Suite à la reformation de Pavement sur scène grâce à leur désormais cultissime tube TikTok qu’est « Harness Your Hopes » en 2022, tout semble sourire à Stephen Malkmus. Le légendaire groupe américain a désormais tous les projecteurs sur eux et cela fait toujours autant plaisir de voir une des formations les plus influentes de tous les temps mis en avant comme il se doit, à un tel point qu’une sorte de biopic leur est dédiée. Mais ne vous attendez pas à un sixième album de Pavement, non non. Stephen Malkmus a d’autres plans, voire un nouveau groupe qui se nomme The Hard Quartet.
Ici, il ne convoque aucun membre de Pavement et aucun membre de The Jicks pour cette nouvelle aventure. On retrouve ainsi d’autres pointures que sont Emmett Kelly qu’on a aperçu aux côtés de Bonnie « Prince » Billy ainsi que Matt Sweeney de Chavez et Jim White de Dirty Three pour un casting 100% indie rock et 100% alléchant. Après avoir teasé cet événement sur les réseaux sociaux à coup de titres et d’annonces de concerts, ils présentent leur premier album montrant une alchimie absolument indéniable. On retrouve ainsi tous les influences de chaque membre parfaitement distillées sur ces quinze morceaux absolument éclatants démarrant avec le riff fuzzy réjouissant de « Chrome Mess » annonçant la couleur.
The Hard Quartet viendra ainsi convoquer le flegme légendaire de Stephen Malkmus qui brille toujours autant sur « Earth Hater » ayant de quoi rappeler l’ambiance de Sparkle Hard comme sur le survolté « Renegade » ayant des airs de Wowee Zowee et autres « Heel Highway » nous plongeant à l’époque du premier album solo de notre héro slacker préféré. Mais l’aspect inédit dans ce projet est la contribution de chaque membre qui brille chacun de leur côté, à commencer par Emmett Kelly qui offre deux splendides compositions à savoir « Our Hometown Boy » aux doux airs de Byrds ainsi que les accents blues désertiques de « North Of The Border » ainsi que Matt Sweeney qui sort du lot avec les somptueux et harmonieux « Rio’s Song » ainsi que « It Suits You » sans oublier la rustique « Jacked Existence » rappelant quelque peu Velvet Underground et « Killed By Death ». Jim White signe également l’excellent « Action For The Military Boys » où les inflections vocales du tandem Malkmus/White sont réjouissantes mais cela n’empêche pas pour The Hard Quartet d’éblouir par leur alchimie indéniable avec les choeurs doo-wop de « Thug Dynasty ».

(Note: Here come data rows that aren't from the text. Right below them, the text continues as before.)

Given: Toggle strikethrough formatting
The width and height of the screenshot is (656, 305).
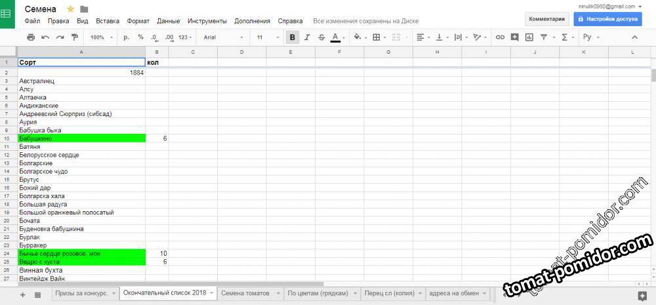Looking at the screenshot, I should 321,37.
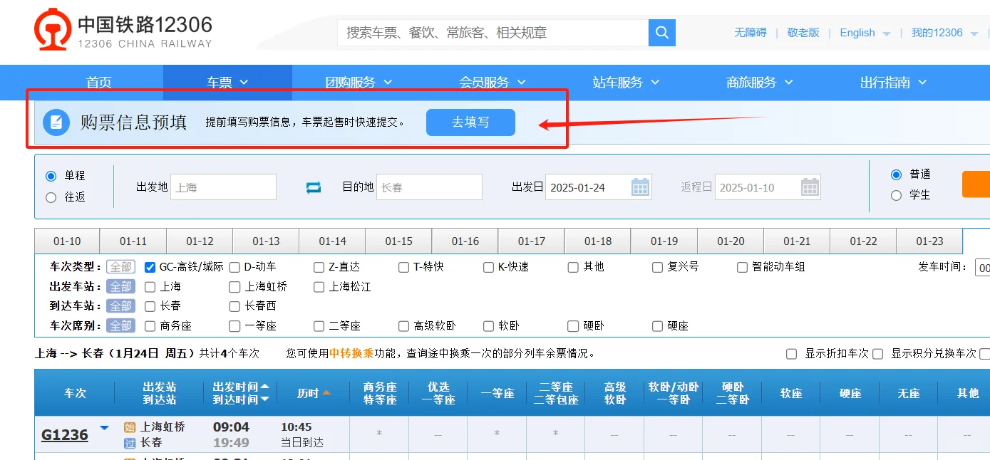Click the 去填写 button

[470, 122]
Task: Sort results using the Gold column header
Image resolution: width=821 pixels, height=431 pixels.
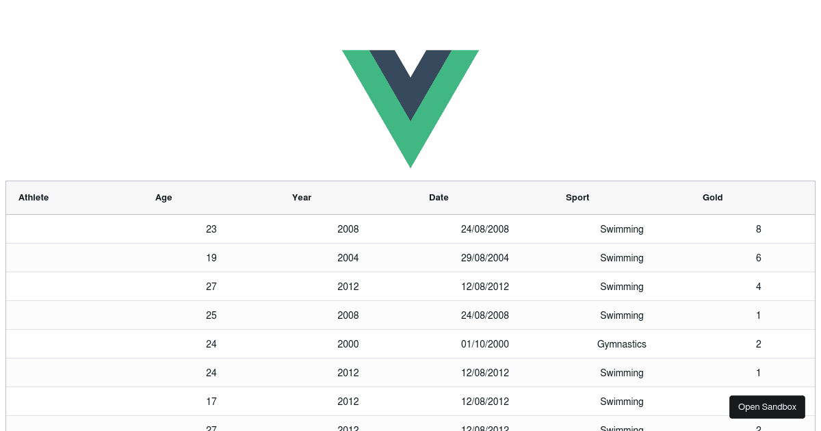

Après un « Gripping The Riptide » absolument raffiné, The Hard Quartet signe un excellent premier album riche en sonorités et en sensations fortes. Lorsque Stephen Malkmus laisse libre cours aux collaborations et à la solidarité, c’est là qu’il brille le mieux tout comme ses compères qui débordent de créativité à travers ces quinze titres absolument créatifs qui nous feraient presque oublier Pavement, Silver Jews et autres The Jicks. Et j’insiste sur le presque, bien sûr.